In the south are found religious monuments of two kinds known as Bastis and Bettus. The Bastis consist of pillared vestibules leading to a shrine over which rises a dome constructed in three or four stages. The Bettus are not temples in the ordinary sense but courtyards surrounding gigantic images of a saint named Gommateśvara who is said to have been the son of the first Tîrthankara[288]. The largest of these colossi is at Sravana Belgola. It is seventy feet in height and carved out of a mass of granite standing on the top of a hill and represents a sage so sunk in meditation that anthills and creepers have grown round his feet without breaking his trance. An inscription states that it was erected about 983 A.D. by the minister of a king of the Ganga dynasty[289].

Temples

But even more remarkable than these gigantic statues are the collections of temples found on several eminences, such as Girnar and Satrunjaya[290] mountain masses which rise abruptly to a height of three or four thousand feet out of level plains. On the summit of Satrunjaya are innumerable shrines, arranged in marble courts or along well-paved streets. In each enclosure is a central temple surrounded by others at the sides, and all are dominated by one which in the proportions of its spire and courtyard surpasses the rest. Only a few Yatis are allowed to pass the night in the sacred precincts and it is a strange experience to enter the gates at dawn and wander through the interminable succession of white marble courts tenanted only by flocks of sacred pigeons.
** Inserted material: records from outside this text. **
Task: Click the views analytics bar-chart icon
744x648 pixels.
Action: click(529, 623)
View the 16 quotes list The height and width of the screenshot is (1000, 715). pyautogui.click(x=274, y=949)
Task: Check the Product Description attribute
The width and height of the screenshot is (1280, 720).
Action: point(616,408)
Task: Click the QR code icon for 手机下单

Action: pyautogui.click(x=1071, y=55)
On every side sculptured chapels gorgeous in gold and colour stand silent and open: within are saints sitting grave and passionless behind the lights that burn on their altars. The multitude of calm stone faces, the strange silence and emptiness, unaccompanied by any sign of neglect or decay, the bewildering repetition of shrines and deities in this aerial castle, suggest nothing built with human purpose but some petrified spirit world.
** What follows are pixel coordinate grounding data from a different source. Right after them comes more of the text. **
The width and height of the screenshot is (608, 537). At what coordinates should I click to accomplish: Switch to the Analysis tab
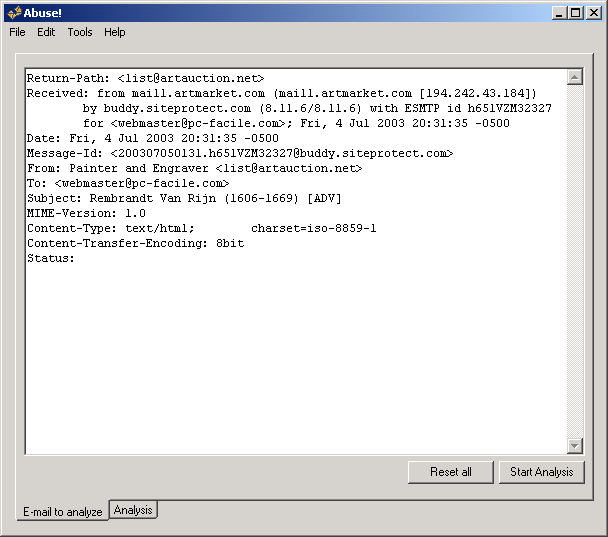pos(133,510)
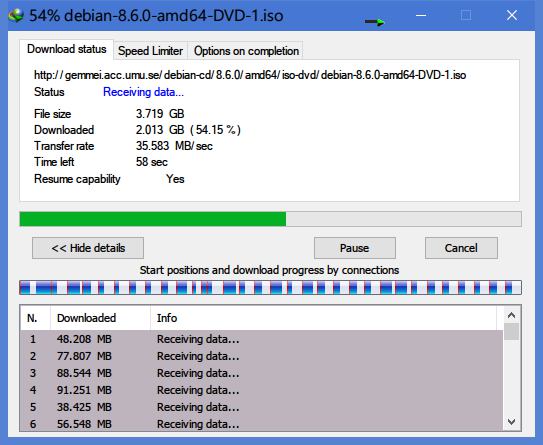543x445 pixels.
Task: Pause the debian ISO download
Action: [355, 248]
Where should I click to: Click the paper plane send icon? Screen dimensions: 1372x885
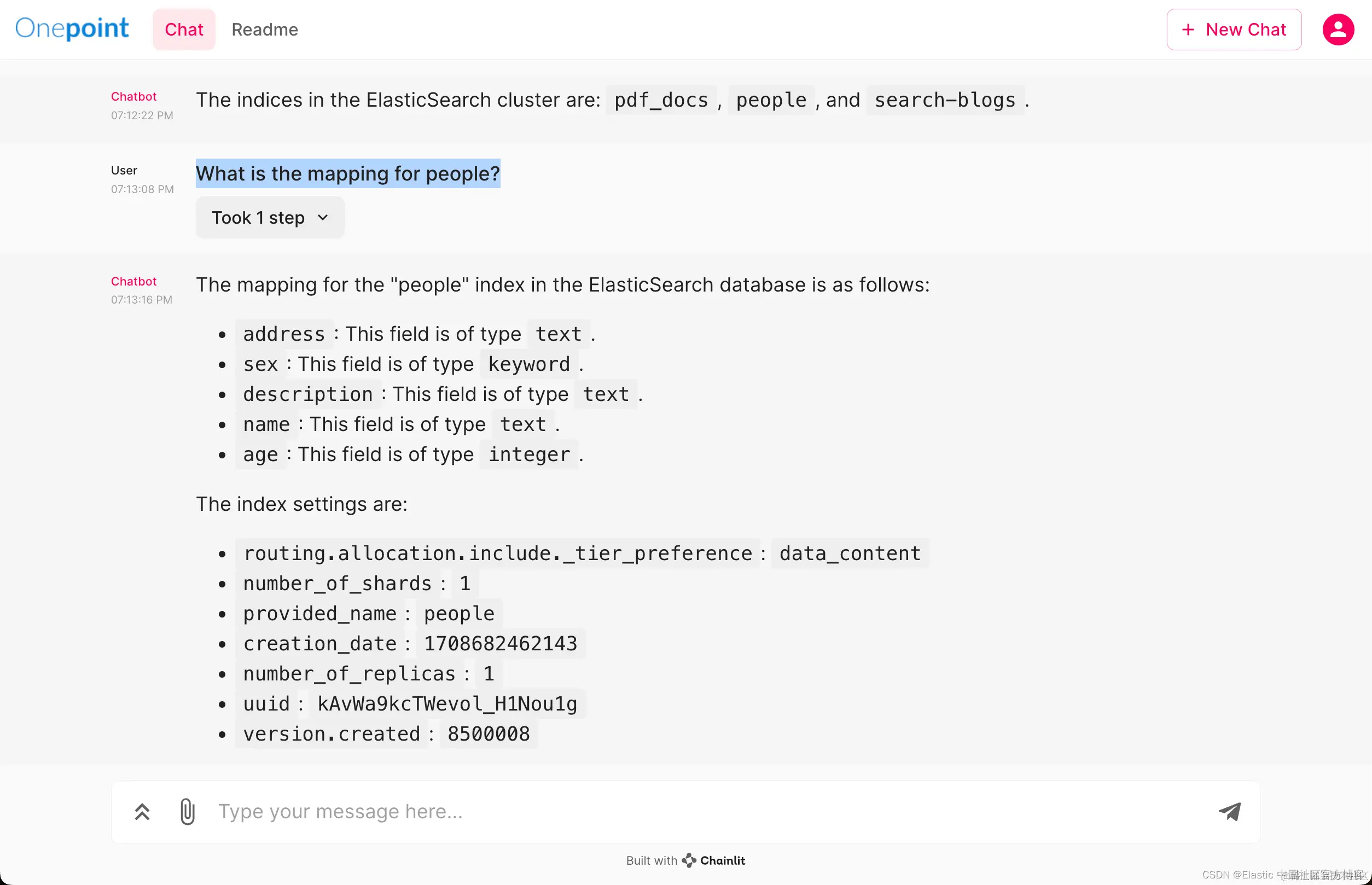(x=1230, y=811)
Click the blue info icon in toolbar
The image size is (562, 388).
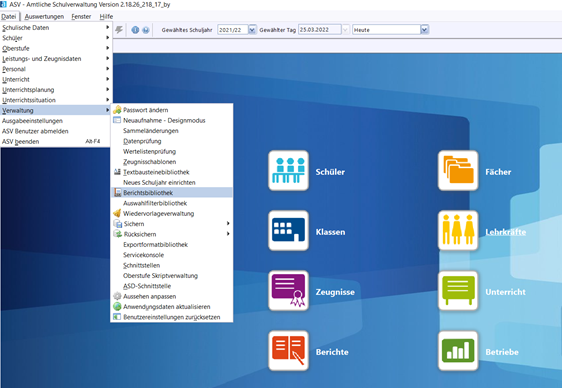[x=135, y=30]
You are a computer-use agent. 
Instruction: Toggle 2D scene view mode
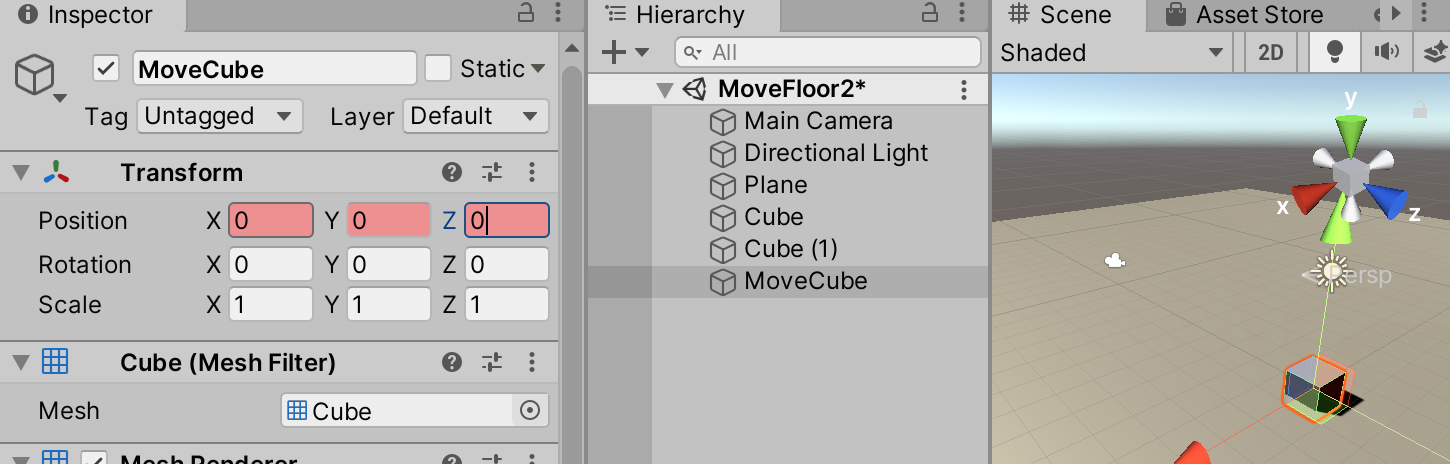pyautogui.click(x=1271, y=53)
Soon after dawn a string of devotees daily ascends the hill. Most are laymen, but there is a considerable sprinkling of ascetics, especially nuns. After joining the order both sexes wear yellowish white robes and carry long sticks. They spend much of their time in visiting holy places and usually do not stop at one rest house for more than two months. The worship performed in the temples consists of simple offerings of flowers, incense and lights made with little ceremony. Pilgrims go their rounds in small bands and kneeling together before the images sing the praises of the Jinas.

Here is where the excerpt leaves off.